Pawan Peter was George’s first assistant on this project and later shifted his input of energy to our so-called Action Group about which we’ll talk later.

Then Meena Jain took over from Peter and showed us in a short span of time that she too has a wonderfully creative mind and tireless commitment.

Next, Georg introduced us to A.Sukumar the contractor who would build our house and workshop and we could not have found a better man for this work. Not only did he carry out the construction with meticulous care and showed plenty of patience with us when we wanted to make one more change, but he also expressed the wish to be associated with our work beyond the building part and so we very happily welcomed him as one of our Trustees and his contribution proved to be valuable from then onwards.

And from one person we were led to another. Remember, Camphill is about people! Along with Sukumar came Balraj, the site engineer, who patiently coordinated between architect, clients, and labourers.

We were aware of how much disturbance the building process must have caused for the senior citizens who so far had been living in a very peaceful neighbourhood. We did not hear many complaints from them and have lived in a fairly harmonious relationship with them ever since.

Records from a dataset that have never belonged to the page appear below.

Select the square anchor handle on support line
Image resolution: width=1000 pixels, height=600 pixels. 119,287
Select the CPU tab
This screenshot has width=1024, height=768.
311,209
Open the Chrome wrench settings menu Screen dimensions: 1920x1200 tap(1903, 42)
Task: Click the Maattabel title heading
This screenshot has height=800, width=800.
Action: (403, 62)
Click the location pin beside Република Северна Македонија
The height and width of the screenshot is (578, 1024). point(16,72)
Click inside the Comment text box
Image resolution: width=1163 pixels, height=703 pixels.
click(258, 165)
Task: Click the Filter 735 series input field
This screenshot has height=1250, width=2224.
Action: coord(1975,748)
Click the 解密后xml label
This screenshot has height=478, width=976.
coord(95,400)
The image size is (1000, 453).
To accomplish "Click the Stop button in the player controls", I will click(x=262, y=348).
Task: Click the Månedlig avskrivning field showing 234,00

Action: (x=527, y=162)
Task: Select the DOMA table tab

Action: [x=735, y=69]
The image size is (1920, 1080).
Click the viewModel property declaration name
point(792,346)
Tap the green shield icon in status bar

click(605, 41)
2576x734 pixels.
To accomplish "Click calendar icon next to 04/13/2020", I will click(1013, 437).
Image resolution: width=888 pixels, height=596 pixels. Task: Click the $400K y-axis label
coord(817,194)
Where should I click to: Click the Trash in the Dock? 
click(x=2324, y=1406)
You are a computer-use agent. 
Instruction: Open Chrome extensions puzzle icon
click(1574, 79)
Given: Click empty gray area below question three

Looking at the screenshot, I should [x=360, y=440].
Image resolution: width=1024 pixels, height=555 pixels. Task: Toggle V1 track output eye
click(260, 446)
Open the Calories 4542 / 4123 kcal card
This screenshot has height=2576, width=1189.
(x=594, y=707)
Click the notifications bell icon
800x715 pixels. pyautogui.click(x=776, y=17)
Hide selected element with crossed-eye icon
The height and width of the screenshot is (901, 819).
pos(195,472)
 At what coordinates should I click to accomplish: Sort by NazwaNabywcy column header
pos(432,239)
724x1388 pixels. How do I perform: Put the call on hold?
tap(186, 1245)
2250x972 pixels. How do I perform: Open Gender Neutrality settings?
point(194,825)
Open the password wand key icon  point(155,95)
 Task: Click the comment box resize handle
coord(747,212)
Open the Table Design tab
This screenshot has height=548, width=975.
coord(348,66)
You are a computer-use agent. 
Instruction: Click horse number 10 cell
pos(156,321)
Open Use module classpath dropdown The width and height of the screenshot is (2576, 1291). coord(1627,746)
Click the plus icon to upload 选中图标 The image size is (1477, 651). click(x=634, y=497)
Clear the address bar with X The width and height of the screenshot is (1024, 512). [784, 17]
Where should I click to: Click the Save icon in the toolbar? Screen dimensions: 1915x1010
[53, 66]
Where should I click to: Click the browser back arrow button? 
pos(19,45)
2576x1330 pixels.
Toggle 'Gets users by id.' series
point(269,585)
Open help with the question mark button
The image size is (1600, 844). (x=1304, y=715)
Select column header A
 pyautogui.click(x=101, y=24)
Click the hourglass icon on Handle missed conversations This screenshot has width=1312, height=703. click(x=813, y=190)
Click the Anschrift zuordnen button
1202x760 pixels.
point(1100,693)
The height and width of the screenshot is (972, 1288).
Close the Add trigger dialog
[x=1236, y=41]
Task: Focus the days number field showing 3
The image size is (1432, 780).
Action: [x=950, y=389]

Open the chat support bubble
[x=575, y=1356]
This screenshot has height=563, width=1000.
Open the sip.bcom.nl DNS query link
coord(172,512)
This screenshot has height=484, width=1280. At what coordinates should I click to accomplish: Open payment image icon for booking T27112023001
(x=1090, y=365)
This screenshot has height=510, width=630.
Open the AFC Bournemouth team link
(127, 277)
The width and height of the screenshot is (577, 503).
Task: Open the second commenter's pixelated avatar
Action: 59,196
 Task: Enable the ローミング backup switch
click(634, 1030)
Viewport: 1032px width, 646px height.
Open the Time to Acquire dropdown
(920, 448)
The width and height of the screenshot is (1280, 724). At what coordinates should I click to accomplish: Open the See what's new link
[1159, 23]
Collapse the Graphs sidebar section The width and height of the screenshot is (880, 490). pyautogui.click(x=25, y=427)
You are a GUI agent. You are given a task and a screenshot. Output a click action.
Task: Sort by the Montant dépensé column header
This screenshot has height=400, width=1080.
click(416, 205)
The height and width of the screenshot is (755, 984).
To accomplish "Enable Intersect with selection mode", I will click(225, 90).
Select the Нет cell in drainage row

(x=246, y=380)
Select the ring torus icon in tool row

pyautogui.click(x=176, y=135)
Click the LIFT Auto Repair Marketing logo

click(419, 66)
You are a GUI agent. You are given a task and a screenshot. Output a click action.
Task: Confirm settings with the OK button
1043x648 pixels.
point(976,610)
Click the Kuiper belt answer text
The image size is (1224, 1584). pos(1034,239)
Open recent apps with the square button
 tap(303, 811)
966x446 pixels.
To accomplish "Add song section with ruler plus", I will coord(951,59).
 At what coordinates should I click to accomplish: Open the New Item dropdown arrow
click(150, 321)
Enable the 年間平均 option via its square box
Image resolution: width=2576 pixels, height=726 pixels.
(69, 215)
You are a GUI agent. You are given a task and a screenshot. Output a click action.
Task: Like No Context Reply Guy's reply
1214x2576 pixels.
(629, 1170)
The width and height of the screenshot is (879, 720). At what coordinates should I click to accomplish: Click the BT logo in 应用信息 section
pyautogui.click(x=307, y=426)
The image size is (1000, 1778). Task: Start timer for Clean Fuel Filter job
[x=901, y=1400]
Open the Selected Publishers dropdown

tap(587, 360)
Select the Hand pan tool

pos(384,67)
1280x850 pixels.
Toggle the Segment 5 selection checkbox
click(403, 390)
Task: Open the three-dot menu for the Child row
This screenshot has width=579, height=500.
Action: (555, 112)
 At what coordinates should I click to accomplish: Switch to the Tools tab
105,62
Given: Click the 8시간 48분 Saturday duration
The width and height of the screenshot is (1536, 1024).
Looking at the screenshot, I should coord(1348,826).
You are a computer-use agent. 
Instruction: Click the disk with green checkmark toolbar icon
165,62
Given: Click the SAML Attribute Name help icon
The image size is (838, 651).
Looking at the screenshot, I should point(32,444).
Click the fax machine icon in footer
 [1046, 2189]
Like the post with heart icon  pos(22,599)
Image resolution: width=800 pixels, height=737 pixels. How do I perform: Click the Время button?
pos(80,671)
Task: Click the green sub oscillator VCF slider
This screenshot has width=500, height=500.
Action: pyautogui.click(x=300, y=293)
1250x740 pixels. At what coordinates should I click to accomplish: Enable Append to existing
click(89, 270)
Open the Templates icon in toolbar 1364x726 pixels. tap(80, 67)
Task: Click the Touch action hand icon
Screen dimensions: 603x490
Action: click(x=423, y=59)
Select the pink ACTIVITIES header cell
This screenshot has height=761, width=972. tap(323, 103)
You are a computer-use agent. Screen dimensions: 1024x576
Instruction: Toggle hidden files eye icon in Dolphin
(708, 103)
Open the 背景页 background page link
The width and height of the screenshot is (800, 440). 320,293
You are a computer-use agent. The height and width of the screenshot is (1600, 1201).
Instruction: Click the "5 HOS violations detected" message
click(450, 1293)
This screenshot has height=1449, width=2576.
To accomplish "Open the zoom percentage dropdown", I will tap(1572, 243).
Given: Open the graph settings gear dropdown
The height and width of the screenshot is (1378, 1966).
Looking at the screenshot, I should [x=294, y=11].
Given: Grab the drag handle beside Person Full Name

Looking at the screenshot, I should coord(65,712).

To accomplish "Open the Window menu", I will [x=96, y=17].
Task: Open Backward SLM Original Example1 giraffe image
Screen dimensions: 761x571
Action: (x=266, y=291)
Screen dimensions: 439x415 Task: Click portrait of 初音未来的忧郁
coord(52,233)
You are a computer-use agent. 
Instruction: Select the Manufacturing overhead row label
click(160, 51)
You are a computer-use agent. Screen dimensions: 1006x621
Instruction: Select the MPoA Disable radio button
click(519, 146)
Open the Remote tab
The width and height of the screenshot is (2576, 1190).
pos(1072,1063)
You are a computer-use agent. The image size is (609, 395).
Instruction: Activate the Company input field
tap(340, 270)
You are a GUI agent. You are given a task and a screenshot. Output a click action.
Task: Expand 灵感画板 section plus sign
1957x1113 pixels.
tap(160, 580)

Around July 98 we formed a small Action Group, which met frequently and discussed all the aspects of community work: fundraising, admission procedures, construction and any other matter that needed attention. In this group, we had Kalki, Ursula, Francis, Anantha, Pavan Peter, and Sajnie.

Two more Trustees had joined us by then: Dr.C.D.Sasikumar, a retired Surgeon Vice Admiral, and B.R.Madhav Rao who is a consulting aeronautical engineer.

Regarding our Fundraising, we cannot name all those wonderful individuals in India as well as abroad who have supported us over the years, but we feel a deep sense of gratitude towards all of them and they are most certainly included in the large circle of people who make Camphill India.

There is, however, one group of supporters that we would like to mention specially. It is the Dutch Friends of Friends of Camphill India where some 200 donors have contributed most of the money that was needed for our buildings

For our fundraising activities in India we brought out our first brochure called “Not all who wander are lost” and this was made possible through the creative writing of Gene Hashmi and the beautiful photographs by Hari Das who also took care of getting the brochure printed.

Then we come to the most important people in this biographical sketch. In June 98 we started a small Day Centre in Cambridge Layout as a preparation for our residential community. And interestingly it was again Shirley, Shalu, and Adrian who joined this initiative. For a few weeks, we also had Susan Philip from Conoor with us and all of them, together with Doyita Fernandez and Raghavendra from Shimoga were to be the first residents who joined our Community from May 99 onwards


Our first co-workers were Dinesh and Shekar from Shimoga, Saji from Kerala and Ganesh from Bangalore. They started to live in the community before the house was completed and the Aradhya family joined them in April 99 to get the house and surroundings ready for the arrival of our first seven special people. The initial focus was on getting acquainted with each other, setting up a vegetable garden and starting the workshop that would later on also take in special people from the neighbouring areas.


Our dream is to transform this community into a home for around 60 people, including both developmentally challenged as well as co-workers, who will try to help each other grow and have faith in each other and their shared destinies.